An Excel model was used to assess the cost of analyzing different numbers of samples (100–900 in increments of 50) per year over a certain number of years (1–5), in both USD and Thai Baht using an exchange rate of 0.032. Salaries, prices of supplies, equipment, chemicals, internal standard solutions, quality control materials and cost of maintenance were adjusted using a 1% inflation rate beyond year one. Based on user specification of the number of samples processed per year and the number of program years, the model reports total cost, total fixed cost, total variable cost, total laboratory cost, total personnel cost, total facility cost, average cost, average laboratory cost, average personnel cost, and average facility cost. Where relevant, costs were estimated by multiplying cost per unit with the number of units required within a subcategory.

Results

Table 1 summarizes costs by cost component based on processing 900 plasma samples per year over 5 years. The average cost per sample is $185, with the largest share of costs driven by the cost of laboratory instruments (e.g., procurement and maintenance, 33%), personnel (e.g., salaries and training, 23%), and costs of internal standard solutions and quality control materials (13%). Table 2 illustrates the breakdown of cost components into fixed and variable. Fixed costs account for nearly 60% of overall costs and variable costs account for approximately 40%. Fixed costs primarily reflect the cost of laboratory instruments, personnel and some facility costs. Variable costs consist of most per-unit laboratory costs, most facility costs and a cost consumables cushion.

Table 1

Summary of estimated costs of TFA laboratory analysis program, Thailand, based on 900 samples processed per year over 5 years.

	Total cost (USD)	Average cost (USD)	Share (%)
Laboratory costs
Supplies	17,505	3.89	2.10
Equipment	57,699	12.82	6.92
Chemicals	96,234	21.39	11.54
Quality control materials/internal standard solutions	109,388	24.31	13.11
Instruments	278,247	61.83	33.36
Personnel costs	189,925	42.21	22.77
Facility costs	79,574	17.68	9.54
Cushion for consumables	5617	1.25	0.67
Overall	834,188	185.38	100.00

Table 2

Summary of estimated fixed and variable cost breakdown of TFA laboratory analysis program, Thailand, based on 900 samples processed per year over 5 years.

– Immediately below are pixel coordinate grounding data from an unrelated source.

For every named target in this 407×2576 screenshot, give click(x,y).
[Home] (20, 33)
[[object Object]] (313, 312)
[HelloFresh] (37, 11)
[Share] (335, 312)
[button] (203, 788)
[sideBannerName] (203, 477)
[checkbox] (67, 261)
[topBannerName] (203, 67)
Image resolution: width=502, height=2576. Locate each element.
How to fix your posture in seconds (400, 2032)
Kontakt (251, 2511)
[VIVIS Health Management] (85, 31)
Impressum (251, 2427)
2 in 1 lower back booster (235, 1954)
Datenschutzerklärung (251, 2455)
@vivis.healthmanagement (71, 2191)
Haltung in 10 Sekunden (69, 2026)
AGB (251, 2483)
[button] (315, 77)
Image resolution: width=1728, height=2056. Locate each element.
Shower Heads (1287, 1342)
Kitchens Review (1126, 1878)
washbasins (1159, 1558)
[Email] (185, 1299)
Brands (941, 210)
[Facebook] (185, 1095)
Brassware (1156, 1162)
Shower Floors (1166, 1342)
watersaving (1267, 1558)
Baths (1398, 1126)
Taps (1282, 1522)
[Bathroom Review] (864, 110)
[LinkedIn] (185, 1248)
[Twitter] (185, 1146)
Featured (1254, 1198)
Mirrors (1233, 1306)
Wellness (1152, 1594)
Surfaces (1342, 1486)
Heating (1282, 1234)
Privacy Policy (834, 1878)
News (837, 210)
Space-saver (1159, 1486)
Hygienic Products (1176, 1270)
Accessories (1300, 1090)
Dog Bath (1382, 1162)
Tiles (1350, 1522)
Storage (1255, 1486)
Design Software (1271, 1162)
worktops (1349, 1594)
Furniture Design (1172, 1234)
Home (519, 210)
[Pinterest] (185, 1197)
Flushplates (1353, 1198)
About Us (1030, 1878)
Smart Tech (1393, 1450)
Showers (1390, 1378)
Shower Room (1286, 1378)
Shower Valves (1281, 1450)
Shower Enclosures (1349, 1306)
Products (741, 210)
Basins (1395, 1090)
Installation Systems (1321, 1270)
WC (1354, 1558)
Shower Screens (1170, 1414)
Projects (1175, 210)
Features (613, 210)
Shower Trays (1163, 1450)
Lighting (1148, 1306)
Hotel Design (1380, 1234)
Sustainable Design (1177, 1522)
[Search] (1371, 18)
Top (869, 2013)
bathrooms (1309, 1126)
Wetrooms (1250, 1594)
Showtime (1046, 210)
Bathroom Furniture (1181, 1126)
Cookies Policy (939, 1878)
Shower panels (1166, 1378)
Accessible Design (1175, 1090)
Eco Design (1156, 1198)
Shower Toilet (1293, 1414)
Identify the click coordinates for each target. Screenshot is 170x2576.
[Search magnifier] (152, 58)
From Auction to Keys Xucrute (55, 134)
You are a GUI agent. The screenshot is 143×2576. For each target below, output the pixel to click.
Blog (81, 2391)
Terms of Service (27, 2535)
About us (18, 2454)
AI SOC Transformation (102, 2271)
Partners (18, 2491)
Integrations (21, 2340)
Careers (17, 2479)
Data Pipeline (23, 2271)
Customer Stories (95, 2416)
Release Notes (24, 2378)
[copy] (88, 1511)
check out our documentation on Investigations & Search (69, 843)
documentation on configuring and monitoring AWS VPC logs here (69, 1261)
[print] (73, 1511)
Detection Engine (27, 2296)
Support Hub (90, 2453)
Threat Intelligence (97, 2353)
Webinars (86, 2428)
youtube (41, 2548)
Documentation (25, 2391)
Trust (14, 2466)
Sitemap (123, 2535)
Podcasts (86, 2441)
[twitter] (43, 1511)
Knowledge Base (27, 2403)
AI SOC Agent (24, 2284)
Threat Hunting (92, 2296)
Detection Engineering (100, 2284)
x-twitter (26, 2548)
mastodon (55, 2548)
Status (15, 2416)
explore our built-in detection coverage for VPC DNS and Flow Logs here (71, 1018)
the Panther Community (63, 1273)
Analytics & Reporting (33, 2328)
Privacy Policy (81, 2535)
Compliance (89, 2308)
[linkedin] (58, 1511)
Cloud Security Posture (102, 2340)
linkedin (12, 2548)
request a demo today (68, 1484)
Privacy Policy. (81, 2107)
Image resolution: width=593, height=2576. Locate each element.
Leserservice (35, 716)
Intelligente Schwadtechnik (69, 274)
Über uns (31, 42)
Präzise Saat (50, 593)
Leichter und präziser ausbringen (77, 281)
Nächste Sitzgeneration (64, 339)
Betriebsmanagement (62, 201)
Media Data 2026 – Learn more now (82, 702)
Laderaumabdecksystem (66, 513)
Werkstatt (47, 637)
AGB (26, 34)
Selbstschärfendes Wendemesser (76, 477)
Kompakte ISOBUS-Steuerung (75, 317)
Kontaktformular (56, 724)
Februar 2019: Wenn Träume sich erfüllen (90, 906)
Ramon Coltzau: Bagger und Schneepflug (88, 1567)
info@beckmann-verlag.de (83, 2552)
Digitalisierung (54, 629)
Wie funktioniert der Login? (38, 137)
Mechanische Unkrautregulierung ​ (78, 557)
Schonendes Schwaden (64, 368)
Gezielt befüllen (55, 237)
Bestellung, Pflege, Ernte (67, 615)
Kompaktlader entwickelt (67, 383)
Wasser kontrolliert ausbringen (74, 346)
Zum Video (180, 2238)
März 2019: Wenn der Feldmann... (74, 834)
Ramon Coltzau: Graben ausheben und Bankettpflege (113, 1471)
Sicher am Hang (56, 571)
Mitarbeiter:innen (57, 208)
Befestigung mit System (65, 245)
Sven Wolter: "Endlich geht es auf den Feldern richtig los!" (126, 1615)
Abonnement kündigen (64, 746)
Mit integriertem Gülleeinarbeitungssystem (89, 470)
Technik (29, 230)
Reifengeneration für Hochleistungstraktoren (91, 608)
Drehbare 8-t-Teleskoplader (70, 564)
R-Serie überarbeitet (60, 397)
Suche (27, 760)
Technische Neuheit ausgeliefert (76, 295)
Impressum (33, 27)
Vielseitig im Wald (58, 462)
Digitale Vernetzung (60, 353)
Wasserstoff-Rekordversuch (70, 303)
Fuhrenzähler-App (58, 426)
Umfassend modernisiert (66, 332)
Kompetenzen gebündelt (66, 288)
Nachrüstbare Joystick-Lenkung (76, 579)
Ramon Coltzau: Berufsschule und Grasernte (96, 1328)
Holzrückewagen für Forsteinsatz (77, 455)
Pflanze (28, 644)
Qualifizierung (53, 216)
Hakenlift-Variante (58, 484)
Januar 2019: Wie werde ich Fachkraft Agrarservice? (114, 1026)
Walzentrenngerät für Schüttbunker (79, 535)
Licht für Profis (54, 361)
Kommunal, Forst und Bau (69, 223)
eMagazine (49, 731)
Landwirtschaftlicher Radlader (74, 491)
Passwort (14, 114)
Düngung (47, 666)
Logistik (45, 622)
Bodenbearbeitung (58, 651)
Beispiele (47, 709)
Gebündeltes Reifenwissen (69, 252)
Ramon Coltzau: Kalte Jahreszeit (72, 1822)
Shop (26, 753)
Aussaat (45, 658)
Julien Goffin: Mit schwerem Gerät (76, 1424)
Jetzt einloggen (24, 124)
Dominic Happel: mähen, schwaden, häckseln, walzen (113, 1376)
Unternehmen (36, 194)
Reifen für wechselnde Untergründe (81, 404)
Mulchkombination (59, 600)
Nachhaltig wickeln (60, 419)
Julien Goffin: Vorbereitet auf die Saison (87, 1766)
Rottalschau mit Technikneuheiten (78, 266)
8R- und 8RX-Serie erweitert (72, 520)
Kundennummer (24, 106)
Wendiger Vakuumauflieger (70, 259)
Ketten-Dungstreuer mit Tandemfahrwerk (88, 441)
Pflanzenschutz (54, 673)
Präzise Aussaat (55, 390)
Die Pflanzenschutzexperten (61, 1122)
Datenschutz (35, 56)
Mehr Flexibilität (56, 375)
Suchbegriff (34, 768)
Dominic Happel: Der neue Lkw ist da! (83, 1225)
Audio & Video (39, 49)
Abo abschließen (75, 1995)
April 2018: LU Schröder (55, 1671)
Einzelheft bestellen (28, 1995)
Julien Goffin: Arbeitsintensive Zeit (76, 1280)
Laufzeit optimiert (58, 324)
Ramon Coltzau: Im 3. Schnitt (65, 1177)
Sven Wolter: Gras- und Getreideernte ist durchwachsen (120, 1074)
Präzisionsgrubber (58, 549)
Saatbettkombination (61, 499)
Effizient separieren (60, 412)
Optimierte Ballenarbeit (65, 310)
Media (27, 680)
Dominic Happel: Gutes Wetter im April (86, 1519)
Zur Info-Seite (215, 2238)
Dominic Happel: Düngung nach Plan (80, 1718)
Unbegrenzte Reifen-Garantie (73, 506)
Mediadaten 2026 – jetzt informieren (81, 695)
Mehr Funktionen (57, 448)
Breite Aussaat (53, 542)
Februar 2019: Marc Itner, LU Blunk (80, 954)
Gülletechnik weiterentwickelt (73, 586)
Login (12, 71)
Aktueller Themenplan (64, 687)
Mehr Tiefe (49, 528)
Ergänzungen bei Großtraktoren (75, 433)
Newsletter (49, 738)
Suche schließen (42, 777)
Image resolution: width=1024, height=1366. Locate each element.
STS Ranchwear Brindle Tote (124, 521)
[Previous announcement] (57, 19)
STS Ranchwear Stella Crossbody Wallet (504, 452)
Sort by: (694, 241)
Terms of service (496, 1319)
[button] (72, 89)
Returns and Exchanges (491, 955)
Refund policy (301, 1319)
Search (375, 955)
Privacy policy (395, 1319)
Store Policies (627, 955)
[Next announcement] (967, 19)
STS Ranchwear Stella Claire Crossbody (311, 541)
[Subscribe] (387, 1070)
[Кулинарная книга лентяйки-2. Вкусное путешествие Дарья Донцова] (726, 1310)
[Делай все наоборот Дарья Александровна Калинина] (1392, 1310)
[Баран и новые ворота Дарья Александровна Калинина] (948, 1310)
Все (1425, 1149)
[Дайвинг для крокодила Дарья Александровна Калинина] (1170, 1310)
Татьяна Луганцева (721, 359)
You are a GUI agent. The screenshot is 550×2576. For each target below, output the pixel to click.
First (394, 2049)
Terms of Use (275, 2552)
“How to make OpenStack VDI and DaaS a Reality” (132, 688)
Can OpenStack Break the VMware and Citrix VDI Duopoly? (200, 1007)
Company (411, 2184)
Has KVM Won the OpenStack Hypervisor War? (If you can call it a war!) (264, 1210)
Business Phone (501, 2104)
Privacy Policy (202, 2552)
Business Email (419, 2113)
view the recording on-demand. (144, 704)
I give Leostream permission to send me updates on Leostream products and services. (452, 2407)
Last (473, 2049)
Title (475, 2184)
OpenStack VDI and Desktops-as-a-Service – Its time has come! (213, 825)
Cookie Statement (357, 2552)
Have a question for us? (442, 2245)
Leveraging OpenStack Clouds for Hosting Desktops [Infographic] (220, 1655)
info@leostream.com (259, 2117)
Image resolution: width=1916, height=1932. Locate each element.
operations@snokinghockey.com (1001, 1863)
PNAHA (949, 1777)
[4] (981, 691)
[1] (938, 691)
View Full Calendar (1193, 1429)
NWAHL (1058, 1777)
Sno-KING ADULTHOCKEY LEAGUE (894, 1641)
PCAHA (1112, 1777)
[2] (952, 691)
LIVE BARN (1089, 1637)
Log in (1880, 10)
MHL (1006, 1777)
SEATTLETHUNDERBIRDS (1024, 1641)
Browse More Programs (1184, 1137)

	Fixed cost (%)	Variable cost (%)
Laboratory costs
Supplies	0	100
Equipment	0	100
Chemicals	0	100
Quality control materials/internal standard solutions	0	100
Instruments	100	0
Personnel costs	100	0
Facility costs	29	71
Cushion for consumables	0	100
Overall	59	41

Table 3 describes how average costs for each category differ across different processing scopes. In addition to reporting average costs resulting from processing the baseline maximum capacity of 900 samples per year, it reports average cost estimates that correspond to doubling and tripling the maximum capacity to 1800 and 2700 samples per year. At 900 samples per year, the laboratory cost share is 67.5%, the personnel cost share is 22.9%, and the facility cost share is 9.6%. Increasing the annual processing capacity does not substantively alter this distribution of costs, though it slightly raises the share of personnel costs, which increase from 22.9% of the overall average cost at baseline capacity to 26.6% of the cost at double processing capacity.

Table 3

Estimated average costs across a range of processed samples per year, over 5 years.

Samples per year	Average cost per sample
	Overall	Laboratory	Personnel	Facility
	(USD)	(% of overall cost)
100	1350.7	63.8	28.2	8.0
200	694.0	64.3	27.5	8.2
300	478.3	64.9	26.6	8.5
400	368.0	65.4	25.9	8.7
500	301.0	65.8	25.4	8.8
600	258.6	66.3	24.6	9.1
700	227.9	66.8	24.0	9.3
800	204.4	67.2	23.4	9.5
900	185.4	67.5	22.9	9.6
1000	223.1	67.8	23.6	8.6
1100	262.5	63.2	27.7	9.0
1200	251.6	63.3	27.6	9.1
1300	242.0	63.4	27.5	9.1
1400	233.8	63.6	27.2	9.2
1500	226.2	63.7	27.0	9.2
1600	219.4	63.9	26.8	9.3
1700	212.4	64.0	26.7	9.3
1800	205.6	64.1	26.6	9.4
1900	200.8	64.3	26.3	9.4
2000	185.5	64.7	25.8	9.6
2100	181.2	64.8	25.6	9.6
2200	177.2	64.9	25.4	9.7
2300	173.0	65.0	25.3	9.7
2400	169.0	65.1	25.1	9.7
2500	194.6	65.6	25.3	9.1
2600	190.0	65.7	25.2	9.1
2700	186.5	65.8	25.0	9.2

Fig. 2 illustrates the expected trends in the program's total and average costs as more samples are processed annually up to the baseline maximum capacity of 900 samples. The average cost per sample declines rapidly with adding more samples, dropping from a high of USD1,350 per sample if only 100 samples are processed per year over 5 years, to a low of USD185 at the maximum capacity of 900 samples. For each quantity of samples processed per year, average costs are shown to decline if the program continues for more years. For example, the average cost per sample when the program is limited to a single year and 100 processed samples is more than three times higher than the average cost of processing the same number of samples every year over 5 years.

Fig. 2

Estimated total cost and average cost, up to baseline capacity of 900 samples per year.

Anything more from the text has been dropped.